-
Notifications
You must be signed in to change notification settings - Fork 1k
Description
As already mentioned in multiple issues and over email/slack, we need automated tests that will be able to track performance regression.
This issue is meant to define scope.
Related useful project is planned in conbench. Once it will be working, I think we should use it. Unfortunately it does not seem to happen anytime soon, or even in a more distant future.
Anyway, keeping scope minimal should make it easier to eventually move to conbench later on.
Another related work is my old project macrobenchmarking.
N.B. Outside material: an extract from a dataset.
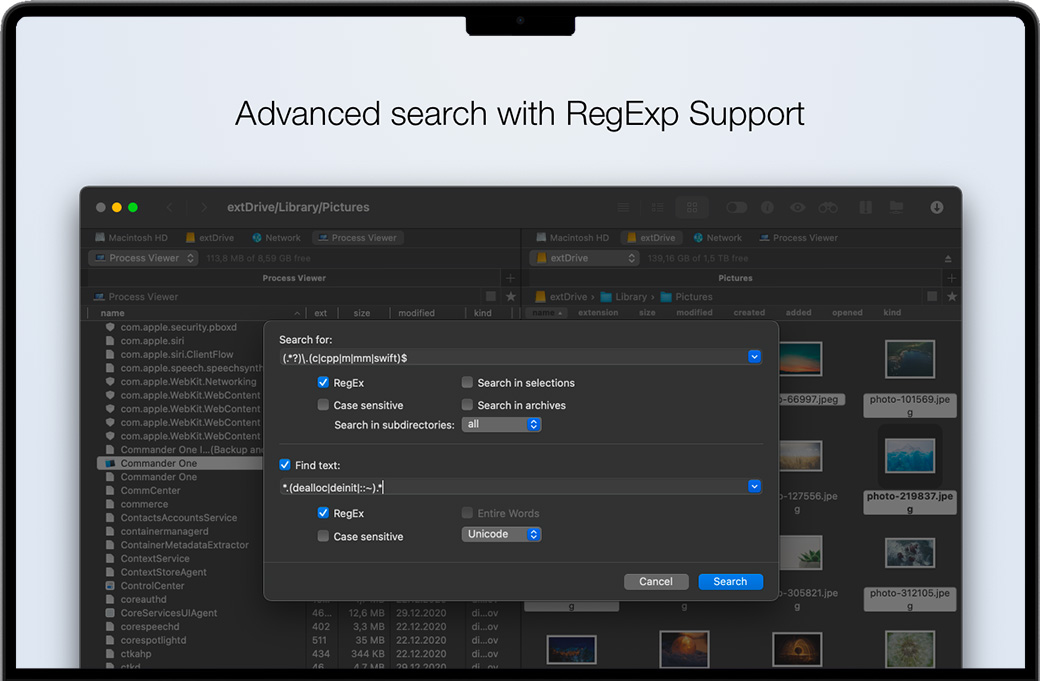Expand Search for history dropdown arrow
The width and height of the screenshot is (1040, 681).
[754, 356]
And recent draft PR #4517.
Scope
Dimensions by which we will track timings
- environment (allow to lookup hardware configuration)
- R version
- git sha of data.table (lookup date and version)
- benchmark script (probably fixed to
benchmark.Rraw) - query
- version of a query (in case we modify existing query for some reason)
- description
Dimensions that for now I propose to not include in scope
- operating system
- linux kernal version
- compiler
- compiler version
- R compilation flags
- data.table compilation flags
- metrics (memory usage, etc.)
datatable.optimizeoption- number of threads (?)
- multiple runs of single query (?)
Challenges
Store timings
In current infrastructre we do not have any processes that appends artifacts (timings in context of CB). Each CB run has to store results somewhere and re-use them later on.
- timings storage in csv for simplicity (?)
Signalling a regression
- Should we compare only to the previous timings, or to an average timings from longer period (last month, etc.)?
- What is the tolerance threshold? for cheap queries 5-25% variance will be common.
- In case of exceeding threshold we may want to run benchmark few times and take an average to ensure before signalling regression. Then we need a second threshold for such average.
Environment
To reduce number of false regression signals we need to use private dedicated infrastructure.
Having dedicated machine may not be feasible, so we need to have a mechanism of signalling to jenkins (or other orchestration process) that particular machine is in use in an exclusive mode.
- We may use the same machine that runs db-benchmark
Pipeline
In the most likely case of not having a dedicated machine, CB may ended up being queued for a longer while (up to multiple days). Therefore it make sense to have it in a separate pipeline rather than in our data.table GLCI. Such CB pipeline could be scheduled to run daily or weekly instead of running on each commit.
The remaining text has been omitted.